-- Supplied information follows --

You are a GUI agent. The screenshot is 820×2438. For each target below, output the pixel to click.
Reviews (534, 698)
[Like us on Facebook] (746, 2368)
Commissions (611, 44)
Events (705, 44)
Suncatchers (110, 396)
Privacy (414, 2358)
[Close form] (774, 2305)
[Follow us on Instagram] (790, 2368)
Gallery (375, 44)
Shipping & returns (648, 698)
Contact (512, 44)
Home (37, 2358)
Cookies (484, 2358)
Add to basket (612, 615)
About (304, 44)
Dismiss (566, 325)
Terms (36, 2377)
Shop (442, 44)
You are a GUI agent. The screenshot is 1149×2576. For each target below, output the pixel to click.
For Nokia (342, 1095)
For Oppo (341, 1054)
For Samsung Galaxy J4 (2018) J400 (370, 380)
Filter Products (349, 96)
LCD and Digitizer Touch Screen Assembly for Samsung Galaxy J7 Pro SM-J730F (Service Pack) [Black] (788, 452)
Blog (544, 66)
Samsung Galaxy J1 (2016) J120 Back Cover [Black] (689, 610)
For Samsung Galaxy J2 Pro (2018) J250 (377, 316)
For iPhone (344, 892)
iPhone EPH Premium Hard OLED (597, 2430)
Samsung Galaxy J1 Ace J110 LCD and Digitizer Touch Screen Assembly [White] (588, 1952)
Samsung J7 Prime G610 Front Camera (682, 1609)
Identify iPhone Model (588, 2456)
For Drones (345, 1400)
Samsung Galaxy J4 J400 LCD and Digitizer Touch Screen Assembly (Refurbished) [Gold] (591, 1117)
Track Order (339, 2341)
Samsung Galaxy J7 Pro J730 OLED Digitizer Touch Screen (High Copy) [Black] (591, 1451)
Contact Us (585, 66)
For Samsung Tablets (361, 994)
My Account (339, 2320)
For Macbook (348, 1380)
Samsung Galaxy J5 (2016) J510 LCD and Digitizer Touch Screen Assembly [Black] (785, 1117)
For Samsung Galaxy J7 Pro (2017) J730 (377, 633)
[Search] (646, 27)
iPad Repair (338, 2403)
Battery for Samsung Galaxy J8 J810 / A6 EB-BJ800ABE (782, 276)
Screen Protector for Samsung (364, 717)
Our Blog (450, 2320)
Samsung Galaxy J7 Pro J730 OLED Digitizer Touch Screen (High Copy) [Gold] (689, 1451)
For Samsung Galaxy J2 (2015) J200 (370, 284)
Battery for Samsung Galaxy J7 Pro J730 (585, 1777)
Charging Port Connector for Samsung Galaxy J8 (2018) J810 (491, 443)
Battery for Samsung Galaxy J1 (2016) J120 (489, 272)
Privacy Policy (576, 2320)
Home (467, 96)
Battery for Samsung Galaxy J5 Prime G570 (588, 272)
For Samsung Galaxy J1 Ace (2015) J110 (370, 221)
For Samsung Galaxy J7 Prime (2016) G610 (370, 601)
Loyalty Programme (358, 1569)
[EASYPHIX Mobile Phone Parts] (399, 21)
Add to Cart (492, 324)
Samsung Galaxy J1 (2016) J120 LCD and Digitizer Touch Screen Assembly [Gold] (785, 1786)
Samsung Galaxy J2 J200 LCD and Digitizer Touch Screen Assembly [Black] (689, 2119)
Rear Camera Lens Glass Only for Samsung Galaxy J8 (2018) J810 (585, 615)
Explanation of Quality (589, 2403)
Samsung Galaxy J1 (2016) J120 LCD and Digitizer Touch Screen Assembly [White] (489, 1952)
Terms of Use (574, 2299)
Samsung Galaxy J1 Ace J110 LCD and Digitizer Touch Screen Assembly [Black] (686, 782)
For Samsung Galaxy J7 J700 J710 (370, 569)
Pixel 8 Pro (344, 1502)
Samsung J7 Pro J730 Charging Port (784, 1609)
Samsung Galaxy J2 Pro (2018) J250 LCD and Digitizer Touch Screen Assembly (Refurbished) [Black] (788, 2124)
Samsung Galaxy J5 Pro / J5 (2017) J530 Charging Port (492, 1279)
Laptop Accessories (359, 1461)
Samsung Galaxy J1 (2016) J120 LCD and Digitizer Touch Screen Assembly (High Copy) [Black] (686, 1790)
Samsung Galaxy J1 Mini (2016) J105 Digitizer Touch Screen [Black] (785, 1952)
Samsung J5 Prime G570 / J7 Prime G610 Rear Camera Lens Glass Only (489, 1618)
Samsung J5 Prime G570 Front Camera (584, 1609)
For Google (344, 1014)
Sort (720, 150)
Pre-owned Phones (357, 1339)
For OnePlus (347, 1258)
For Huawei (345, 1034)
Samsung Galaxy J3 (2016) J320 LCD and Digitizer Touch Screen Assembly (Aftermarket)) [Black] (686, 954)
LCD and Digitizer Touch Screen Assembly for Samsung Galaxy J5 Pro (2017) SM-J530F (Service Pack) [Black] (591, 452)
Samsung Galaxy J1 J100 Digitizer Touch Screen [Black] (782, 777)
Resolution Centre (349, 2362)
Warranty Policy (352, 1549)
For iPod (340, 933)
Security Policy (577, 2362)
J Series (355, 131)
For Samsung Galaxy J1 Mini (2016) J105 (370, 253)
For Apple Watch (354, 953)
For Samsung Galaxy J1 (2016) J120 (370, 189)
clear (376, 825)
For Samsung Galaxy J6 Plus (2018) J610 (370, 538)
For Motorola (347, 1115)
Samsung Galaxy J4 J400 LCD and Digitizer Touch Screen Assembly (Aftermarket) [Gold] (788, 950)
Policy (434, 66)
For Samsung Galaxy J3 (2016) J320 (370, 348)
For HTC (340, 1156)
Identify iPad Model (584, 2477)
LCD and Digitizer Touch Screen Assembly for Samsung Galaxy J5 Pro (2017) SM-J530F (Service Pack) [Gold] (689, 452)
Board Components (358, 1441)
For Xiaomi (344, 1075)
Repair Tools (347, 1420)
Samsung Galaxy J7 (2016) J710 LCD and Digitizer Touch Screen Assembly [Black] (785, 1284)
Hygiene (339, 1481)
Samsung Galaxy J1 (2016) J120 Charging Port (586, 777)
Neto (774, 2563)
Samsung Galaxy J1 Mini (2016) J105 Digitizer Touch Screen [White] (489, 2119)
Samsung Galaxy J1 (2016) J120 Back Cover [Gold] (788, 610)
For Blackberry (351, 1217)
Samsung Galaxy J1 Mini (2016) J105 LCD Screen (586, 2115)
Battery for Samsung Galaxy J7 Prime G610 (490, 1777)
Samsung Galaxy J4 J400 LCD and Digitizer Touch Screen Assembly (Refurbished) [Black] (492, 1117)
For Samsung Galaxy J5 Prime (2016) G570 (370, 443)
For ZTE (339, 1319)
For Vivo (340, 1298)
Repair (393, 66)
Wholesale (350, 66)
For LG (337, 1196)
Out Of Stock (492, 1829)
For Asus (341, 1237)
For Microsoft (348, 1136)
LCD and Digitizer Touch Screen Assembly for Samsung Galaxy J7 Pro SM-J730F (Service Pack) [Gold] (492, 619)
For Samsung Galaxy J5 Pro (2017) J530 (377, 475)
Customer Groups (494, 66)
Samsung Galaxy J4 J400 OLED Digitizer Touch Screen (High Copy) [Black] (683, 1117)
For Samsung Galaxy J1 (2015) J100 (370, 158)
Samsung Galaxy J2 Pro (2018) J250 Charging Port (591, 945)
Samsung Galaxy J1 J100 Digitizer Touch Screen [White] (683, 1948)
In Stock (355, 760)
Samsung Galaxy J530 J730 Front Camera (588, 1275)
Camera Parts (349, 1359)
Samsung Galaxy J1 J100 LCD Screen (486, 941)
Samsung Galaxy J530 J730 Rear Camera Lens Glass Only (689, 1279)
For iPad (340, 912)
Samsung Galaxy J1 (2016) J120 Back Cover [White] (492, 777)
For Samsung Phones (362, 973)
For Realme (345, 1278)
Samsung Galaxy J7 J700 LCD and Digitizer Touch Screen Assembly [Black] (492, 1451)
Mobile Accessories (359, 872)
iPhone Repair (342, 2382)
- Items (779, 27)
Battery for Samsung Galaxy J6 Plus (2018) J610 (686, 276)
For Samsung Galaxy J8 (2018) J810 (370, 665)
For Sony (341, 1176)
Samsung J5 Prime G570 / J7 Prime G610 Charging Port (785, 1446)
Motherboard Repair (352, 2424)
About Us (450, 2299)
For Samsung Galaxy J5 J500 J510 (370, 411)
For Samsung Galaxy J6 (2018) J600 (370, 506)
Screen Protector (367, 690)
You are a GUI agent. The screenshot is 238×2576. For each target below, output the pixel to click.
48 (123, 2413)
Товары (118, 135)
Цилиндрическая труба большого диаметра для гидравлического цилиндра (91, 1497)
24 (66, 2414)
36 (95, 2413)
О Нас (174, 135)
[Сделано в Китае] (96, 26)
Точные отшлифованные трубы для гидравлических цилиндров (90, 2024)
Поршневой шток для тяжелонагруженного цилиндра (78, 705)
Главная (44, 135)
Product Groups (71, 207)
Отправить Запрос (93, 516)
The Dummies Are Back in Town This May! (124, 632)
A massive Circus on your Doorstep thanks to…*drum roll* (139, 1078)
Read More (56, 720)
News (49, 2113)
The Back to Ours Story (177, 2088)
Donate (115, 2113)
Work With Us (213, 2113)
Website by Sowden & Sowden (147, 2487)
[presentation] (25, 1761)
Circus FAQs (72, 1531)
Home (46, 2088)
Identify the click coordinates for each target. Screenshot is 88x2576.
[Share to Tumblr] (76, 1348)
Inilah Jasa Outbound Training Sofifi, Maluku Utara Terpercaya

-- Supplied information concluded --

Required action>
Scan each line above for the string "Refurbished". Give the tally and nothing else.

Written answer>
3